While large-scale clinical studies on the treatment of coronary atherosclerosis in MB are lacking, antiplatelet agents and statins are currently in clinical use [69]. Although there is no consensus on interventional treatment strategies for this population, PCI and CABG can be considered based on plaque characteristics. Hao et al. [70] reported that severe atherosclerosis in the proximal segment of a myocardial bridge, when treated with PCI, is associated with an increased risk of in-stent restenosis. In this context, early identification of MB patients at risk for atherosclerosis, followed by timely intervention, is crucial in clinical practice. Studies have shown that the length, depth, and location of MB, as well as the myocardial bridge index (MBI, calculated as MB length × MB depth), are associated with an increased risk of proximal plaque formation [53, 71, 72, 73]. However, the clinical application of these findings is limited by various modalities and a lack of validation. Recently, there have been advancements in developing a vascular radiomics model based on CCTA to predict plaque development in the proximal segment of MB [74]. This model effectively integrates anatomical features with hemodynamic changes, enabling more accurate early prevention strategies.

In conclusion, it can be hypothesized that MB promote the development of proximal atherosclerosis while protecting the bridge segment, without increasing the overall atherosclerotic burden in the coronary arteries.

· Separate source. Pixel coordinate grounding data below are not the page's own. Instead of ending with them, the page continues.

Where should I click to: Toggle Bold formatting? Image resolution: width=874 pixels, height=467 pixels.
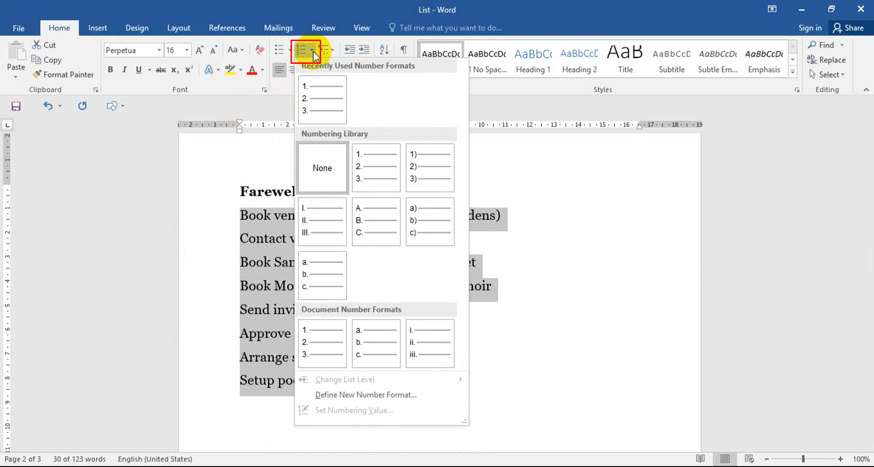click(110, 70)
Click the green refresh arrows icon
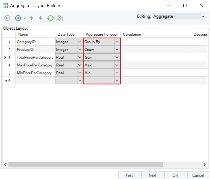 pyautogui.click(x=50, y=18)
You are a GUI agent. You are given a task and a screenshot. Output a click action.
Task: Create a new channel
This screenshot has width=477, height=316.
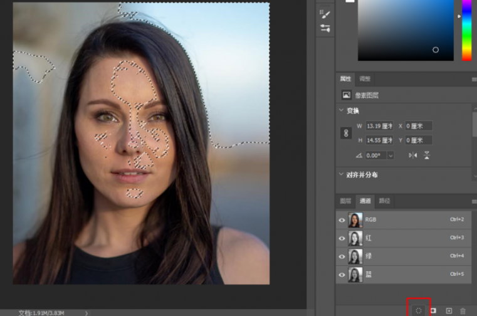coord(449,310)
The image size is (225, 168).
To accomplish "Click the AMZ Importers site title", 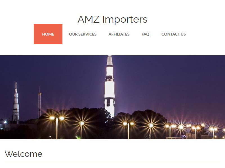I will (x=113, y=19).
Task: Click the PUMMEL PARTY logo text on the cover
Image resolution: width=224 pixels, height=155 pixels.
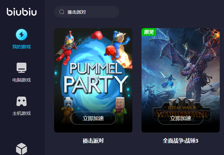Action: point(96,78)
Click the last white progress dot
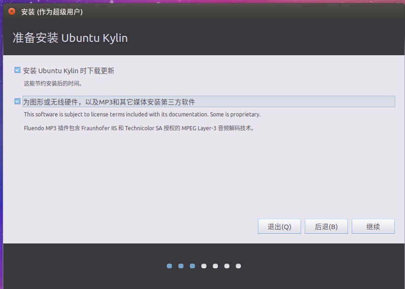 [238, 266]
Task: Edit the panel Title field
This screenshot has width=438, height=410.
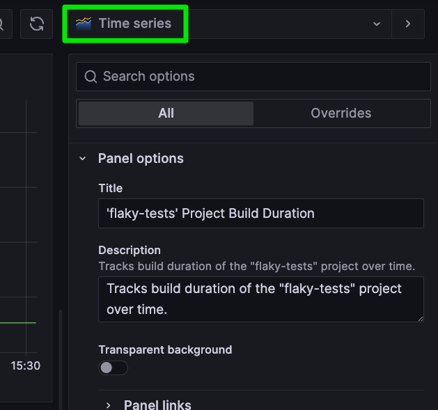Action: coord(261,214)
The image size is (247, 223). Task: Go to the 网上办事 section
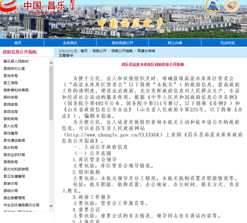(175, 43)
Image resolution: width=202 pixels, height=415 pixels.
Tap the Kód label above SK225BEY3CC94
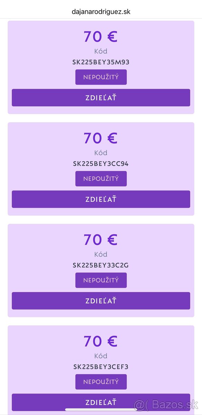101,153
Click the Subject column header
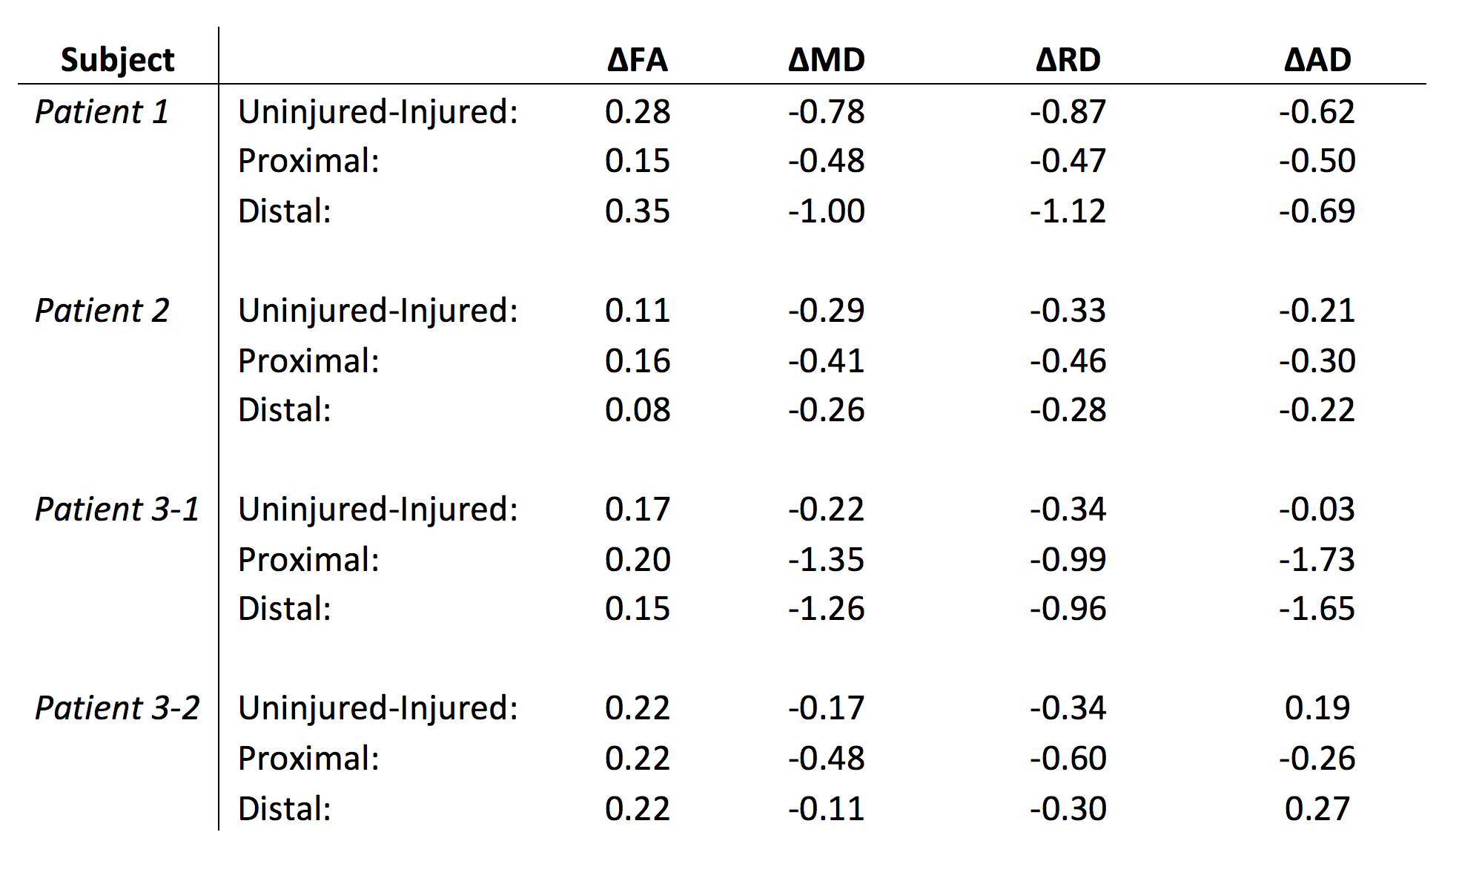1459x881 pixels. tap(117, 60)
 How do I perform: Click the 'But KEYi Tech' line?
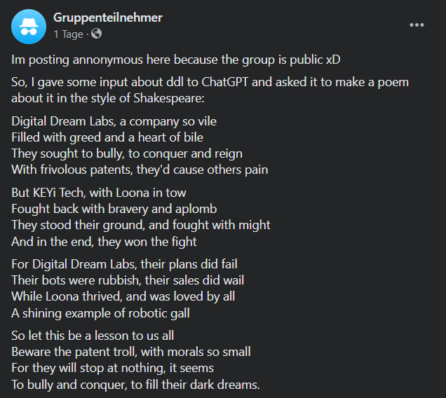(x=99, y=193)
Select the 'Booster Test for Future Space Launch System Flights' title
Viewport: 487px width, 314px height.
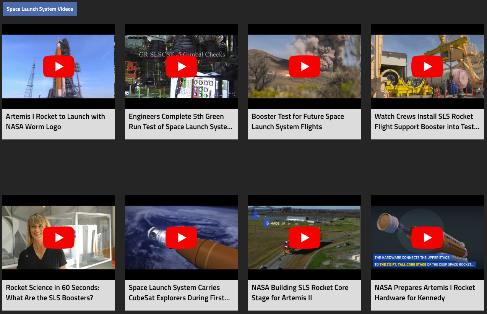coord(298,121)
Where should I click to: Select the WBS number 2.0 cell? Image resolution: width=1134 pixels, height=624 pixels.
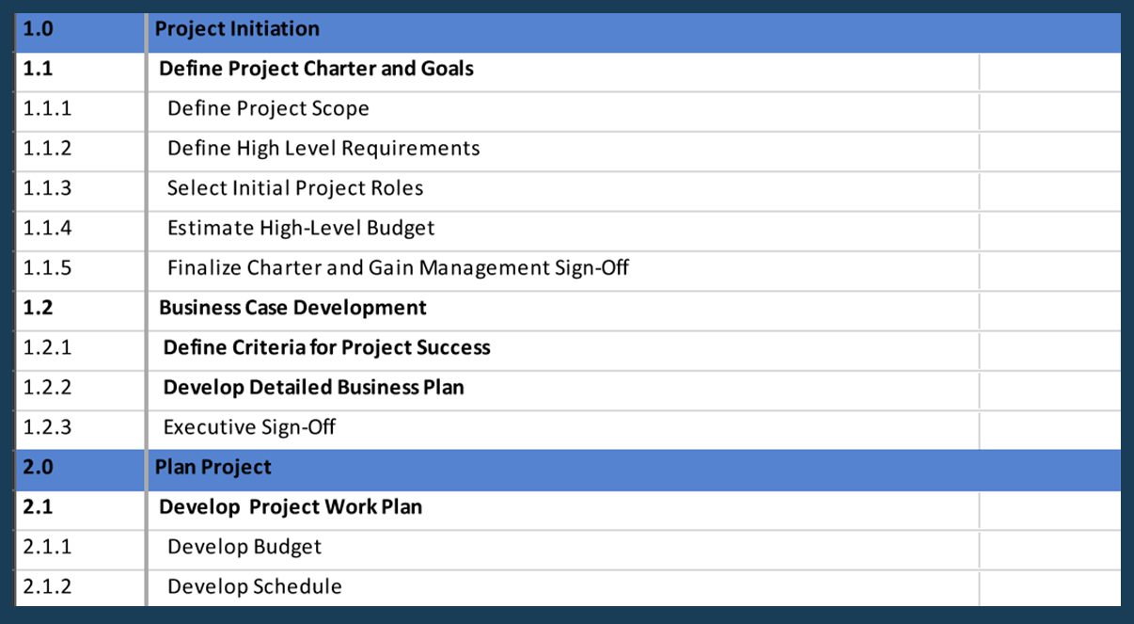point(81,469)
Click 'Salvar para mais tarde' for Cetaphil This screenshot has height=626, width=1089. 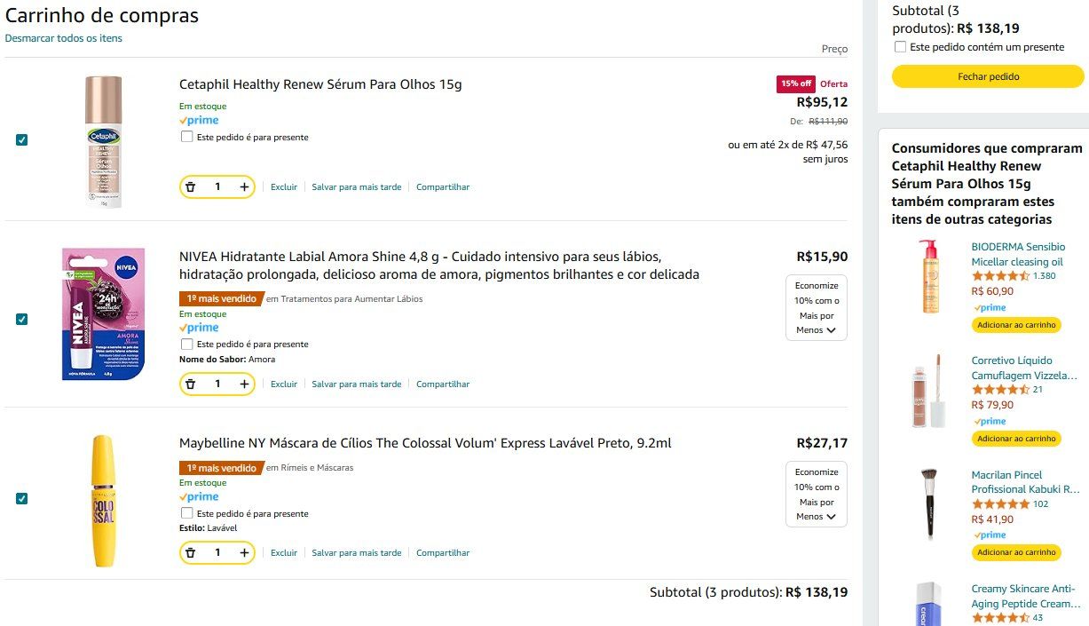tap(357, 187)
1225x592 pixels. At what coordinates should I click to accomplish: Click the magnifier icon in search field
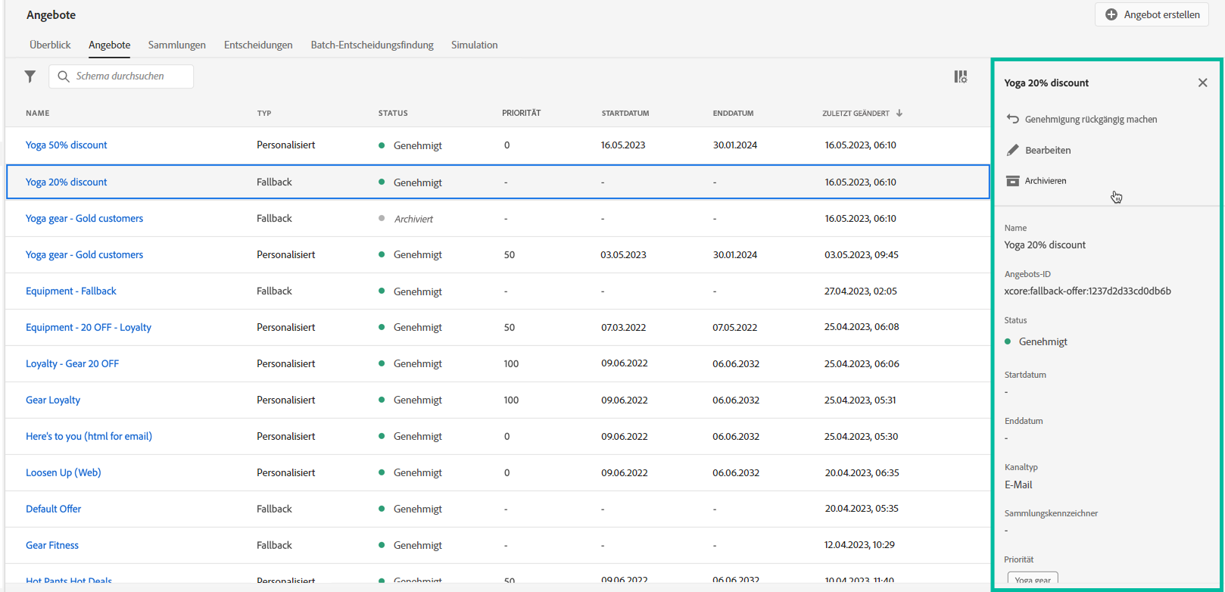tap(64, 76)
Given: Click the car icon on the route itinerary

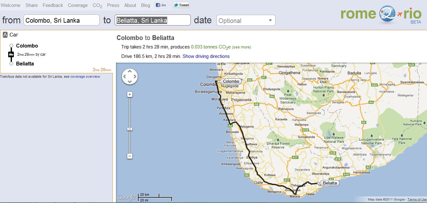Looking at the screenshot, I should (x=12, y=54).
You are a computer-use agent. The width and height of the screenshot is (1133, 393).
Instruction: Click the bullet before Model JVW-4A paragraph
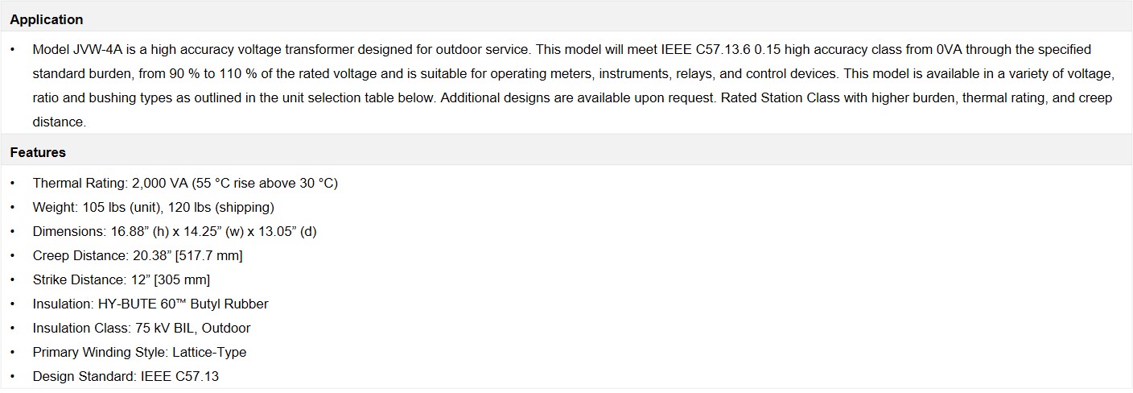pyautogui.click(x=13, y=49)
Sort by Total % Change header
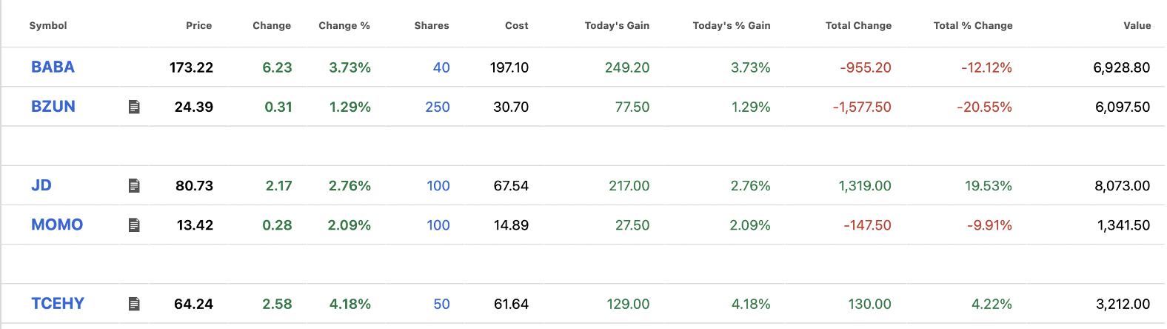The image size is (1167, 329). tap(973, 26)
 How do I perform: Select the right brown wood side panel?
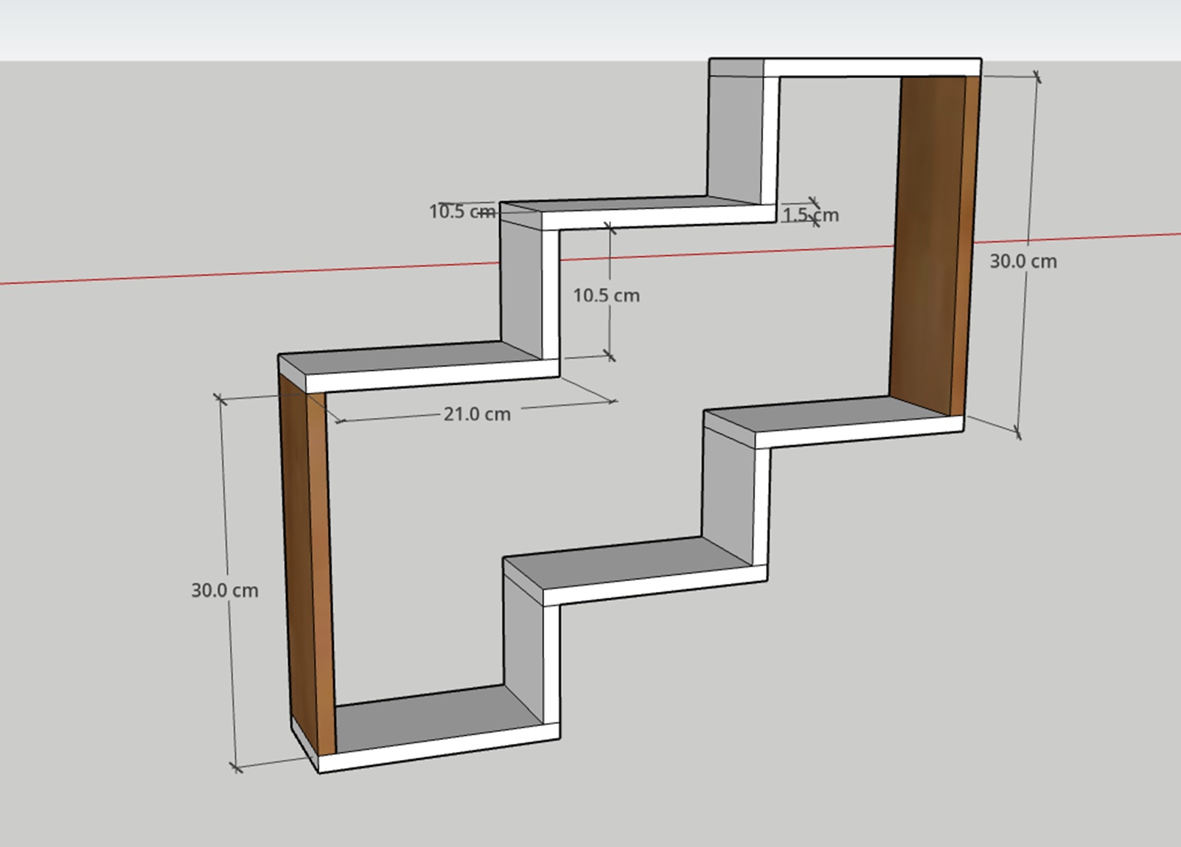click(930, 243)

For patients with MB combined with proximal atherosclerosis, early control of high-risk atherosclerotic factors and pharmacological treatment are strongly recommended. For those requiring surgical intervention, CABG may be a more viable option than PCI. However, these findings urgently require further validation through randomized controlled trials.

4.3 NOCAD and MB

With the advancement of imaging techniques, particularly CCTA and intravascular angiography, NOCAD has received increasing attention. This includes conditions such as INOCA and MINOCA. It is estimated that MINOCA accounts for approximately 6%–8% of myocardial infarction cases, while about half of patients undergoing coronary angiography are diagnosed with INOCA [75, 76]. A large-scale retrospective study suggests that MB is an independent risk factor for MINOCA, with patients having a 3.2-fold higher likelihood of MB compared to those with obstructive coronary artery disease [10]. Additionally, MB is observed in nearly 15.8% of INOCA patients [77]. Studies also have shown that both INOCA and MINOCA are positively correlated with MB [10, 78]. Therefore, MB has increasingly been recognized as a contributing factor in both MINOCA and INOCA.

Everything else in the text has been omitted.